- 6 large eggs
- 2 tbsp milk or water
- Salt and freshly ground black pepper
- Pinch of freshly grated nutmeg
- 4 slices bacon
- 1 small yellow onion, thinly sliced
- 1 tbsp olive oil (optional)
- 3 new potatoes, scrubbed and cut into 1/4 inch dice
- 4 or 5 handfuls washed and torn escarole or other bitter leafy greens
- 1/2 cup crumbled feta cheese
- 1 garlic clove, minced
- Preheat the broiler with the rack in the second position from the top.
- In a medium bowl, whisk together the eggs, milk, 1/2 teaspoon salt, a few grinds of pepper, and the nutmeg.
- Heat a 12-inch ovenproof skillet over medium-high heat and add the bacon. Cook, turning as needed, until browned and crispy on both side, 5 to 7 minutes total. Transfer to paper towels to drain. When it’s cool, crumble the bacon and set aside.
- Add the onion to the hot bacon fat in the pan and sauté until it softens, about 2 minutes. If there isn’t enough fat in the pan, go ahead and add the olive oil. Add the potatoes and a sprinkle of salt and pepper and sauté, stirring every now and then, until the potatoes are tender, about 4 minutes. Add the escarole by the handful and cook until it wilts, adding more handfuls as there is room in the pan. Add the garlic and another sprinkle of salt and pepper and cook until the escarole is tender, about 2 minutes longer.
- Spread the filling evenly over the bottom of the pan and scatter the crumbled bacon and feta over the top. Pour the eggs evenly over the vegetables and reduce the heat to low. Cover the pan and cook for 2 minutes, then remove the lid and transfer the pan to the broiler. Broil the frittata until the top is lightly browned and the eggs have firmed up in the center, about 4 minutes. To test, press the center of the frittata lightly with your finger. If it feels firm, it’s done.

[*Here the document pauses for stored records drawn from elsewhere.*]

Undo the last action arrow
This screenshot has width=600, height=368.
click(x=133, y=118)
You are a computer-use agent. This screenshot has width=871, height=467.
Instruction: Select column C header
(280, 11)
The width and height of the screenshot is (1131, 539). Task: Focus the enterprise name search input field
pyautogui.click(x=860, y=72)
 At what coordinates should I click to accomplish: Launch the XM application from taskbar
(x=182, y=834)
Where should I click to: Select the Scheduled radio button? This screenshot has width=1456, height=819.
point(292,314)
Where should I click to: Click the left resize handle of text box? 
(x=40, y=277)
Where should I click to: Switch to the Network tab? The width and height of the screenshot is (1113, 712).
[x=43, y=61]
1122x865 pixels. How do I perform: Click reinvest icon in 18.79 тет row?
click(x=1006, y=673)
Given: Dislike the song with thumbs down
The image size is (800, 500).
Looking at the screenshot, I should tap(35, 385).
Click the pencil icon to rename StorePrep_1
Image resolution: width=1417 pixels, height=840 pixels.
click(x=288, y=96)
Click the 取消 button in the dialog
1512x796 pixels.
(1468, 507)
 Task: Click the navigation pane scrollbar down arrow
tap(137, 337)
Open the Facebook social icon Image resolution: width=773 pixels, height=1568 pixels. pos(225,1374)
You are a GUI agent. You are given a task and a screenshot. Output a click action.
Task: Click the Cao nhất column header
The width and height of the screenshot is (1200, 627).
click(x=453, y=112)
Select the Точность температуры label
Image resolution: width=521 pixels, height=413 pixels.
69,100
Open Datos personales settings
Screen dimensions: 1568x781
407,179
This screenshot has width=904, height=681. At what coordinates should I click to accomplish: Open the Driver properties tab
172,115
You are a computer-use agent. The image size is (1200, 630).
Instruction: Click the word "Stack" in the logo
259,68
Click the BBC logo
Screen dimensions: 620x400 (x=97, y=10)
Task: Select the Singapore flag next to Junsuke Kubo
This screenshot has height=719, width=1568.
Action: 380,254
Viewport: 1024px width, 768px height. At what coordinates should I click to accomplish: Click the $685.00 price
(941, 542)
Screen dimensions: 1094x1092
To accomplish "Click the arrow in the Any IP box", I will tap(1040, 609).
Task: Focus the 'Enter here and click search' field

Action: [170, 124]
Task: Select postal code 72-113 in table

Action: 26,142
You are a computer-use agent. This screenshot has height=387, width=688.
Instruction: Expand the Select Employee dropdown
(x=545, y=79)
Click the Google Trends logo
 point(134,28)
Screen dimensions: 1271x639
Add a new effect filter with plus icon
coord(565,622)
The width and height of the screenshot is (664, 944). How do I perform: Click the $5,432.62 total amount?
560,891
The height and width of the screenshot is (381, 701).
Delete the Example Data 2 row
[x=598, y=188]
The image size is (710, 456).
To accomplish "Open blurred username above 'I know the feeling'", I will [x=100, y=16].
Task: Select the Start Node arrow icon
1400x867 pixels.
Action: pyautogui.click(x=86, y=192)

- Remove the frittata from the oven and let it rest for 3 minutes on a wire rack on the countertop to continue to firm up before cutting it into wedges. It will be puffy when it comes out of the oven but will deflate and become firmer as it cools. Serve the frittata hot or at room temperature.
Want more one-pot meals? Find more recipes in Easy Meals: One-Pot Recipes for Every Season.
This recipe has been reprinted with permission from One Pan, Two Plates, by Carla Snyder, and published by Chronicle Books, 2013.
The frittata has been relegated to the breakfast and lunch scene for too long. It’s one of the easiest, fastest, and most filling meals going. The secret to making a frittata a complete meal is to fill it up with lots of great-tasting vegetables. Just load the pan with veggies and cook them until tender. This one is full of greens, bacon, and salty feta cheese. If you have a slice of frittata left over, just refrigerate it until the next day and have it for lunch.